**Given problem**
Reproduce the rows below verbatim, everything from the first one down to the line containing "Click the 五". Include both of those lines.

◆ ◆ ◆

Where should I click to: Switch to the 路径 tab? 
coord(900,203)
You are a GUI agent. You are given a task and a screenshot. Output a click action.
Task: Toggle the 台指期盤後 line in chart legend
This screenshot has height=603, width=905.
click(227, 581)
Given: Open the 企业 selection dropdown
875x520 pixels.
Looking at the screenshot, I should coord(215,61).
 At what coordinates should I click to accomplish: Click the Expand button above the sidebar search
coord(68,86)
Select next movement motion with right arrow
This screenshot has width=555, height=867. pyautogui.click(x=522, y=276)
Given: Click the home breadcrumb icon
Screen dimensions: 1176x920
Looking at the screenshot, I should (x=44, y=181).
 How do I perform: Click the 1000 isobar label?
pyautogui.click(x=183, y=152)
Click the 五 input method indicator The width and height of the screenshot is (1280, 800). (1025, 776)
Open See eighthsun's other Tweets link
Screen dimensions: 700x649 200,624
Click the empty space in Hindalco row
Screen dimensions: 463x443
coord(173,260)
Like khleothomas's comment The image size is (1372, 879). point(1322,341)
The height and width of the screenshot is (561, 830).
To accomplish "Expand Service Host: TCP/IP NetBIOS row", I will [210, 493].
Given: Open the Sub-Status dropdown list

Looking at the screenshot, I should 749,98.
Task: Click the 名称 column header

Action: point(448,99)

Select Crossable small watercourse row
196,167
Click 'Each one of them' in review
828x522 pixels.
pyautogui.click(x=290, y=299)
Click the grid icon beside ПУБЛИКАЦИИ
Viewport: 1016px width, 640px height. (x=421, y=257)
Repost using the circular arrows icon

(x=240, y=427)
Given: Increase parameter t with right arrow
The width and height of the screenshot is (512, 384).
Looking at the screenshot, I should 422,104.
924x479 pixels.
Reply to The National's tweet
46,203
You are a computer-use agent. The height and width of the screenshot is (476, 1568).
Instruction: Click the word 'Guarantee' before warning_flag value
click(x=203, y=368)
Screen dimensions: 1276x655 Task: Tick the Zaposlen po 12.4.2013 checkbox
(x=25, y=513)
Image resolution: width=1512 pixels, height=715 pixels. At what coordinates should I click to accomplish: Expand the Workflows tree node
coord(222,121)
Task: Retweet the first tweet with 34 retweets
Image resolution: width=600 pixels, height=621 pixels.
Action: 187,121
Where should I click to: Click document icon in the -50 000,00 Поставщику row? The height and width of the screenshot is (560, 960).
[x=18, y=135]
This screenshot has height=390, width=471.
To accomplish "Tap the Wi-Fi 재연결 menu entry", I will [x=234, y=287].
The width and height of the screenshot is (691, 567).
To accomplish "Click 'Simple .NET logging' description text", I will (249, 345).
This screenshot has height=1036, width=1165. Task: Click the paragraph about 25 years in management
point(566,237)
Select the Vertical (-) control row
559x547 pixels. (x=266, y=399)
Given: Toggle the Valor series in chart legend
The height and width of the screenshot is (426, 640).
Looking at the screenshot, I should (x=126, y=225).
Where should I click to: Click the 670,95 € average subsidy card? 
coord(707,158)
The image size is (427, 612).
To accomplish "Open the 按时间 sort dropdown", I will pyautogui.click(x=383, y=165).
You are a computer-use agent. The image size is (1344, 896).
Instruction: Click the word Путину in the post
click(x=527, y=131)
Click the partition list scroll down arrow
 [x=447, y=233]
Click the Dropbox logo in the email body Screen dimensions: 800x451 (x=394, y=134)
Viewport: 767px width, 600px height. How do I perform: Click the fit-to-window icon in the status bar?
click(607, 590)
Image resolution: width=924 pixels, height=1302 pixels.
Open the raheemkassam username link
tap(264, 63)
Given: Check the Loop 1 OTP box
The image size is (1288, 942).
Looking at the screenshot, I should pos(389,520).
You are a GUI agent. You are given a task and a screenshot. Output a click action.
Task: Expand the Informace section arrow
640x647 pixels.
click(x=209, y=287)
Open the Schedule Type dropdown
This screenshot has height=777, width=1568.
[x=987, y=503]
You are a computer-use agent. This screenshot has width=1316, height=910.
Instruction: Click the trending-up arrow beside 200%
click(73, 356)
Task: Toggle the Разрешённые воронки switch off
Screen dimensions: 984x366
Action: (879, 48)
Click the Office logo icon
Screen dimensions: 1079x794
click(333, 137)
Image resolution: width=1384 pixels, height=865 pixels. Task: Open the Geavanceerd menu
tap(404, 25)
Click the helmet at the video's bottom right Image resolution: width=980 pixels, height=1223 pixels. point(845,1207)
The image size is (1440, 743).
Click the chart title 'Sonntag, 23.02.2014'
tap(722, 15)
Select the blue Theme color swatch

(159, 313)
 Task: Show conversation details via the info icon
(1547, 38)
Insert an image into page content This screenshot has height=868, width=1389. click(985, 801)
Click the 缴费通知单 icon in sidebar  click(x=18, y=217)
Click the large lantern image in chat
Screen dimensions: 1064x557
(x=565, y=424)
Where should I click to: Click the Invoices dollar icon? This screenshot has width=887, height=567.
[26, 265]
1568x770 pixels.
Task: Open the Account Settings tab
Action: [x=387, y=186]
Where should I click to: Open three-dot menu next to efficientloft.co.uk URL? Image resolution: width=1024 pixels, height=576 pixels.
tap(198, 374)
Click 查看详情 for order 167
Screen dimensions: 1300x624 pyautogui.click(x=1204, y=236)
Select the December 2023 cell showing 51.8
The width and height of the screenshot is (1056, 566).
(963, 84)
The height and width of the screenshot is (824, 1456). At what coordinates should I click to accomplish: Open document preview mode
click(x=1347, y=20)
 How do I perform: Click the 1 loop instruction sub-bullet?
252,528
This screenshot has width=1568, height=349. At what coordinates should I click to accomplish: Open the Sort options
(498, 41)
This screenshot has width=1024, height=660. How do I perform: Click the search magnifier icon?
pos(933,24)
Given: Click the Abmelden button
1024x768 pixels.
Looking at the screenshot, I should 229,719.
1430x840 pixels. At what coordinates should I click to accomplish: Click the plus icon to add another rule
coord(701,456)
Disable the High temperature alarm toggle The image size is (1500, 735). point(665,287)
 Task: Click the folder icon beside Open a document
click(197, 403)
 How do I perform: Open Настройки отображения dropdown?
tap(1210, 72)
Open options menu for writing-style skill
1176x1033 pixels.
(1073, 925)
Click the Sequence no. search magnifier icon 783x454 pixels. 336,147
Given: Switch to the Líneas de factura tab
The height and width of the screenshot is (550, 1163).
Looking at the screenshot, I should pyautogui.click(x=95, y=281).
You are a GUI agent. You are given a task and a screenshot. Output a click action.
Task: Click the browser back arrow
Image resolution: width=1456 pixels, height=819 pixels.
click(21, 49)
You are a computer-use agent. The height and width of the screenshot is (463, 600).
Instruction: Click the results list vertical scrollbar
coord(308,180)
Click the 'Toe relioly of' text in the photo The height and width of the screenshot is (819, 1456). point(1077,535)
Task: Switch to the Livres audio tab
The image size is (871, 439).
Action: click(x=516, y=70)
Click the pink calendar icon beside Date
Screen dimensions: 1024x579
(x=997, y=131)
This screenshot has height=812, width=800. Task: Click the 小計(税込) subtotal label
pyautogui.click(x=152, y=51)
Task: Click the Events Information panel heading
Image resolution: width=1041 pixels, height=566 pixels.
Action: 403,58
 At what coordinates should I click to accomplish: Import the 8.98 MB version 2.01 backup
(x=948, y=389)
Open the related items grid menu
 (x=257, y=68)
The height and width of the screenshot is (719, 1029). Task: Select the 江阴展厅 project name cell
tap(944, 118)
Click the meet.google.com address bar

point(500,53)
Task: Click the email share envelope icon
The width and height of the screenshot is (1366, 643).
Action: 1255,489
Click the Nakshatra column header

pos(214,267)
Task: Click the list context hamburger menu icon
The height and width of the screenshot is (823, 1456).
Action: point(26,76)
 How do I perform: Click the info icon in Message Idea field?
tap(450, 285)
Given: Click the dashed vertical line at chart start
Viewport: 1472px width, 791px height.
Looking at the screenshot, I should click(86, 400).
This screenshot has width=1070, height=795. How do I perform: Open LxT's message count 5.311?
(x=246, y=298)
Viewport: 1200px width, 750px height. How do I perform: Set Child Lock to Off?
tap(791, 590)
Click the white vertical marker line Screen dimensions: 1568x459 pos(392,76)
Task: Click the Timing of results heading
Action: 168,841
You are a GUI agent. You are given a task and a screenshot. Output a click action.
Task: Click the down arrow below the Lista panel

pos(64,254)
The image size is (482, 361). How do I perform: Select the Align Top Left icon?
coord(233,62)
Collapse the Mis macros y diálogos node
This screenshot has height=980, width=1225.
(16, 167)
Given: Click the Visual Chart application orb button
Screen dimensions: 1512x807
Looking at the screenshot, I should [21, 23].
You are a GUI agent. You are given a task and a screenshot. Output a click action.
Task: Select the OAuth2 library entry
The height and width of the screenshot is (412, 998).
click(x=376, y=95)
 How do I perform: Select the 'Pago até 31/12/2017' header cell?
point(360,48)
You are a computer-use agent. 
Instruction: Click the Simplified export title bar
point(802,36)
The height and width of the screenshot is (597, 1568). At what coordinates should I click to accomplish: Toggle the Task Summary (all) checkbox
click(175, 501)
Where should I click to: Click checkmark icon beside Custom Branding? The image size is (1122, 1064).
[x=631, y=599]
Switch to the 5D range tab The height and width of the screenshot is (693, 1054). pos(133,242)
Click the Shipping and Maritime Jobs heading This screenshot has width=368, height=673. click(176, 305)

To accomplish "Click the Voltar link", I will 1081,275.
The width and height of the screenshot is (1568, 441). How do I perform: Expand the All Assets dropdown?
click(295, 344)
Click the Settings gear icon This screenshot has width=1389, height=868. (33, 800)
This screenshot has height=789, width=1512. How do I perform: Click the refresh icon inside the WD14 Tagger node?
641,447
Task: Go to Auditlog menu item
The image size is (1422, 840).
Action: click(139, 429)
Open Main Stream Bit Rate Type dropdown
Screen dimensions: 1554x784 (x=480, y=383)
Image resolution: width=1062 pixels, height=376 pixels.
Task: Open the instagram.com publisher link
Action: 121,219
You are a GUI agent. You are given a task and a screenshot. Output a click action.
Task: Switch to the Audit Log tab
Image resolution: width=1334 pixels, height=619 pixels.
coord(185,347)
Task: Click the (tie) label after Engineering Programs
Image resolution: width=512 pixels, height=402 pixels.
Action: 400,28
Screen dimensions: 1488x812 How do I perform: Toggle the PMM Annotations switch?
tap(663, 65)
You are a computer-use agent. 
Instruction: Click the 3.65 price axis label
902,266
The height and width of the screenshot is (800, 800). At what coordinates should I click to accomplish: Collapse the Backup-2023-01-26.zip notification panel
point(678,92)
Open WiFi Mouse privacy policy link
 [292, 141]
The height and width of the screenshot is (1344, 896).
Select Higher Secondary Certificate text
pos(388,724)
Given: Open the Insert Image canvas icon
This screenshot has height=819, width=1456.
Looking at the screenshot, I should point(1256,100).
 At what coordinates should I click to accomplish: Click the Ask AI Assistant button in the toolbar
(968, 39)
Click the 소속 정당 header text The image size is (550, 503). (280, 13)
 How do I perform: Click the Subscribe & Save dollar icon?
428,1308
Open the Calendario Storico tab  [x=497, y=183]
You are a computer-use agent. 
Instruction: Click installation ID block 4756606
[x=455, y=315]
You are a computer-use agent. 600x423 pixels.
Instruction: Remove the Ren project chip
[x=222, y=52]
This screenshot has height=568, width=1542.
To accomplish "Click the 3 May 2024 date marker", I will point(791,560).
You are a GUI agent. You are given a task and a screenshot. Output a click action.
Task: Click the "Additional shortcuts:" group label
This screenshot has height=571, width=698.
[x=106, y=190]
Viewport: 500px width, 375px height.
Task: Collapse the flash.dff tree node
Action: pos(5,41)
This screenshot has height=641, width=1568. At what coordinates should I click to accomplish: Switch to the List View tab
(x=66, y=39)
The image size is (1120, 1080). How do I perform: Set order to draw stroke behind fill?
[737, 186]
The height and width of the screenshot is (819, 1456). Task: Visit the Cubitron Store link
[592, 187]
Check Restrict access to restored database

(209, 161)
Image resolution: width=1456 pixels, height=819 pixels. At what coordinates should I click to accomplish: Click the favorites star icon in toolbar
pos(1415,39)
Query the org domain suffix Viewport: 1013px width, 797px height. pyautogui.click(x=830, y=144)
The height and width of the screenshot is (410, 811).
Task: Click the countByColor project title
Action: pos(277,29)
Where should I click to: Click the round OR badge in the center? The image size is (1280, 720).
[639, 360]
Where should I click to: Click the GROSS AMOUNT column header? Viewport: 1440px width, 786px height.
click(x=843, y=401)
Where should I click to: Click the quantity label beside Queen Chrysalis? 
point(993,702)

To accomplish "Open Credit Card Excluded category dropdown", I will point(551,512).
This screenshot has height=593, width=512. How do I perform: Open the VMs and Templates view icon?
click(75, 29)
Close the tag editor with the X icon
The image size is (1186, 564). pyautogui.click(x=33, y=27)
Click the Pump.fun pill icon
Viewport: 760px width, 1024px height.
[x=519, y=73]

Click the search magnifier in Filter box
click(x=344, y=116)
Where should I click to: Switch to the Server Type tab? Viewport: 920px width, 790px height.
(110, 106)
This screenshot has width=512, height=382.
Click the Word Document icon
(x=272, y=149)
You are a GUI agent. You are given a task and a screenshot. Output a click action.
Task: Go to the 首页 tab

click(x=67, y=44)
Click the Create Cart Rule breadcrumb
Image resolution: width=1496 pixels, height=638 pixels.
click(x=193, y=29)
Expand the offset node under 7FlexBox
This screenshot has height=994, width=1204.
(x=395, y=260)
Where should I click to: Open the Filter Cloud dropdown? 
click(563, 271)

◆ ◆ ◆

**Full response**
Where should I click to: Switch to the 路径 tab? 
coord(900,203)
You are a GUI agent. You are given a task and a screenshot. Output a click action.
Task: Toggle the 台指期盤後 line in chart legend
This screenshot has height=603, width=905.
click(227, 581)
Given: Open the 企业 selection dropdown
875x520 pixels.
Looking at the screenshot, I should coord(215,61).
 At what coordinates should I click to accomplish: Click the Expand button above the sidebar search
coord(68,86)
Select next movement motion with right arrow
This screenshot has width=555, height=867. pyautogui.click(x=522, y=276)
Given: Click the home breadcrumb icon
Screen dimensions: 1176x920
Looking at the screenshot, I should (x=44, y=181).
 How do I perform: Click the 1000 isobar label?
pyautogui.click(x=183, y=152)
Click the 五 input method indicator The width and height of the screenshot is (1280, 800). (1025, 776)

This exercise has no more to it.